Marysville News

Updated MORPC document will determine project funding


The Mid-Ohio Regional Planning Commission (MORPC) is in the midst of a four-year update to its 2012-2035 Metropolitan Transportation Plan, a document that outlines transportation projects around central Ohio and helps local municipalities obtain federal funding for those projects.

More than 300 transportation projects around central Ohio with an estimated cost of $16.47 billion could receive MORPC backing.

MORPC’s citizen advisory committee is a group of volunteers who represent the areas covered by the commission, including those traditionally underserved by transportation. The group will review the transportation plan and provide MORPC’s policy committee with comments and a recommendation on May 10 to either adopt, modify or reject the plan.

Comments on the plan will be accepted until April 13. The public can submit comments to Reger at 111 Liberty St., Suite 100, Columbus, Ohio 43215, or via email at

The transportation plan includes roads, bicycle and pedestrian facilities, buses, rail and air in Delaware and Franklin counties, as well as portions of Licking and Fairfield counties.

Nancy Reger, MORPC deputy director of transportation, told the audience at a recent public forum the group must work to help people get around.

The plan was put together with the goals of reducing energy consumption per capita, preserving natural resources, making central Ohio attractive to businesses and reducing traffic congestion. The plan also strives to create sustainable neighborhoods; use public investments to benefit the health, safety and welfare of the community; reduce traffic crashes by 15 percent; maintain pavement conditions; reduce the number of poorly maintained bridges; maintain 700 miles of designated bikeways.

According to Reger, member communities submitted future transportation projects for inclusion in the Metropolitan Transportation Plan.

For the 2012 update, MORPC received more than 700 projects for consideration, she said.

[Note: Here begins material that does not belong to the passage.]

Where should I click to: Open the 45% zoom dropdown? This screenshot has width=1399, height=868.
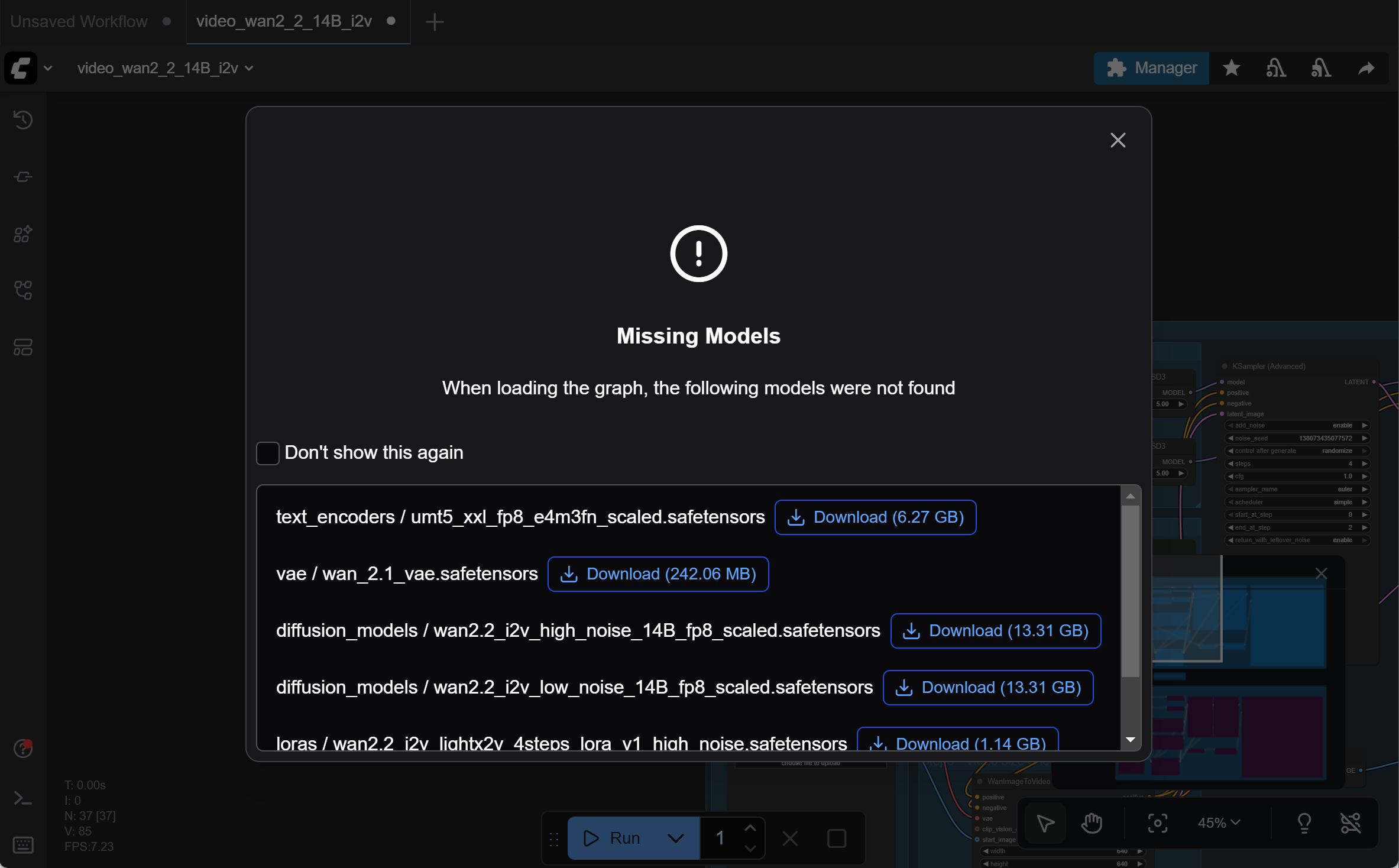click(1219, 823)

The projects were analyzed and if they met the criteria, they were added to the list, she said.

The draft plan includes more than 300 projects.

Reger said projects in the plan will be flagged to receive federal funding.

“This is how we spend our money,” she said, noting that once a project is on the plan, it gets built.

MORPC is a federally mandated organization, but communities in the region join voluntarily, Reger said.

Participation in MORPC, however, aids with federal funding, she said.

“If a local government wants federal money, it (the project) must be on the MORPC list,” Reger said.

According to the draft plan, funding comes from federal, state and local resources, some of which are drying up.

“Funding from traditional sources, such as the gas tax, can only provide funding to maintain the existing system with very little available to expand the transportation system,” the draft plan states.

Along with flattening gas-tax revenues, the draft plan also cites highway trust-fund problems and funding from the Ohio Department of Transportation (ODOT).

ODOT recently delayed high-priority transportation projects to as far in the future as 2036.

“Thus, the amount of funding forecasted to be available is far less than the approximately $24 billion worth of transportation system expansion projects that were identified in preparing this transportation plan,” the draft plan states.

While a spot on the Metropolitan Transportation Plan could help secure funding, it does not guarantee construction in the next few years.

Nearly 50 projects on the draft list that are slated for construction between 2012 and 2015 are considered short-term projects because of their position on local improvement programs.

Others, however, must wait longer. Eleven projects are designated for planning from 2012 to 2015, with construction by 2020. Many other projects anticipate construction between 2020 and 2035.